↓↓↓

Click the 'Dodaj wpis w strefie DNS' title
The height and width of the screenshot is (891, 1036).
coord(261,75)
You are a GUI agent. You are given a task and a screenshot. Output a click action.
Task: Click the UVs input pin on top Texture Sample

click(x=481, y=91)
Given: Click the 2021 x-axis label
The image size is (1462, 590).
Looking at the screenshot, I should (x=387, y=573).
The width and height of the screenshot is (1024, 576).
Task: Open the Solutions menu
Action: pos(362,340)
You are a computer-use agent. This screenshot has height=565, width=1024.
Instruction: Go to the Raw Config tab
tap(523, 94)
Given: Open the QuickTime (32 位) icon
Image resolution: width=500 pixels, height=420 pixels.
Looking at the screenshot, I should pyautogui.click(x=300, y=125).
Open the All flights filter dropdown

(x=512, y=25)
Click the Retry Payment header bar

↑↑↑

→ Exercise aim
Respond with the exact lines running from the one that contains "Open the All flights filter dropdown" through the last line of the data above, and no other lines.

→ Result below
Open the All flights filter dropdown

(x=512, y=25)
Click the Retry Payment header bar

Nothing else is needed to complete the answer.